Provided text
+++

In China, other Asian countries, and in communities of Asian people around the world, people are celebrating what they consider to be the most important holiday on the calendar–the lunar new year. Often called “Chinese New Year” in the West, the lunar new year is celebrated in most Asian countries and in many Asian communities in other parts of the world. This new year falls on the second new moon after the winter solstice (when the sun appears at its most southerly position—on December 21 or 22). In 2018, the second new moon occurs on February 16 in the West.
Year of the Dog.
The year 2018 is the Year of the Dog according to the Chinese zodiac, a cycle of 12 animal signs used in a system of astrology practiced in China, Korea, Japan, Taiwan, and other Asian countries. This system assigns an animal sign to represent each lunar year, and the cycle repeats every 12 years. A person’s animal sign is thought to have a great influence on his or her personality. People born in the year of the dog are said to be loyal, honest, and eager to help those who are close to them.
An Ancient Calendar.
This year, 2018, corresponds to the year 4716 on the traditional Chinese calendar. According to tradition, the Chinese calendar was invented by Huangdi, the legendary “Yellow Emperor,” around 2637 B.C. He is credited with advancing the civilization of China and inventing many useful items, including the wheel, the compass, Chinese medicine, and money. Historians believe the legends of the Yellow Emperor are based on an actual ruler in ancient China. Upon his death, legends say he rose to heaven and became an immortal being. Today, the Yellow Emperor is venerated as a deity in Chinese traditional religion.
According to tradition, people born under the sign of the new zodiac year are believed to anger Tai Sui, the God of fortune in Chinese traditional religion. As a punishment, those who were born under the current animal sign will have mostly bad luck over the year. Many people wear red clothing throughout their zodiac year because red is considered an auspicious—or lucky—color. Jade jewelry is also worn because of its powers to ward off bad luck.

+++

What to work on
1) Shorten the paragraph of the lunar new year text that begins "The year 2018 is the Year of the Dog" into a brief bulleted list that keeps its main facts.
2) Proceed with the lunar new year text, writing on from its final sentence.
None of the data that comes next is needed.

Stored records
+++

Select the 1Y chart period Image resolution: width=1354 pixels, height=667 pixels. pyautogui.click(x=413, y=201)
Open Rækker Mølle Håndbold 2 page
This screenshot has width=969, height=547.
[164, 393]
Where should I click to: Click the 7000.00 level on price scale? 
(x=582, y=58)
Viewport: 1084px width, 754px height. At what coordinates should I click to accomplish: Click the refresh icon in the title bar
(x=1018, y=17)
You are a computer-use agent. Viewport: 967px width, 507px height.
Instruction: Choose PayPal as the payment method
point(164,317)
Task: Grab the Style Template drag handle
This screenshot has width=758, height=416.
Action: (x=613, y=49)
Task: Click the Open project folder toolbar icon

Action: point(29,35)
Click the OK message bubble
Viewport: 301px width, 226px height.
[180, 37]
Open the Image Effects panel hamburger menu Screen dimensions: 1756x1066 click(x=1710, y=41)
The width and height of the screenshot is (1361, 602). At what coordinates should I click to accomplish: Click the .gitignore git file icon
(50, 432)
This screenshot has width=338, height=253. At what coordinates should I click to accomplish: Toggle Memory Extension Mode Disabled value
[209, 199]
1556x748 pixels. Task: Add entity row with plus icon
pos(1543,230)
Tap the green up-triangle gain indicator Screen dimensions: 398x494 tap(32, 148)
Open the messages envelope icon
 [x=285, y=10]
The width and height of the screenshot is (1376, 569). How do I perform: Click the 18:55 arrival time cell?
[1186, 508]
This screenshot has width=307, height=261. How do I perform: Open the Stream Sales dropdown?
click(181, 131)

+++

Task answers
1)
- 2018 is the Year of the Dog in the Chinese zodiac.
- The zodiac is a cycle of 12 animal signs used in astrology in China, Korea, Japan, Taiwan, and other Asian countries.
- Each lunar year gets an animal sign, and the cycle repeats every 12 years.
- A person's sign is thought to strongly shape their personality.
- People born in the year of the dog are said to be loyal, honest, and eager to help those close to them.

2)
Sweep out the old!
In preparation for the new year, people believe they must try to complete unfinished business from the current year. People might pay remaining debts or get rid of old furniture. They also clean their house very carefully to sweep out all the bad luck that may have built up over the past year.
On New Year’s Eve, the celebration begins with a reunion dinner, and all family members try to attend this meal. Each year, many millions of Chinese travel home for the New Year’s celebrations. For this meal, special foods are chosen. For example, a whole fish might be served because the Chinese word for fish sounds the same as the word for plenty in Chinese. So, the fish served becomes a wish for abundance in the coming year. People also serve nuts and sweets, hoping to set a trend for the year. Children receive gifts of New Year’s money in red envelopes.
Happy New Year!
Gong Xi Fa Chai (gong ZEE fah tsai) is the traditional Cantonese New Year’s greeting to wish someone joy and prosperity in the new year. The festivities continue for 15 days until the next full moon. Then, the Lantern Festival traditionally marks the end of the new year celebration. This year, the Lantern Festival is observed on March 2.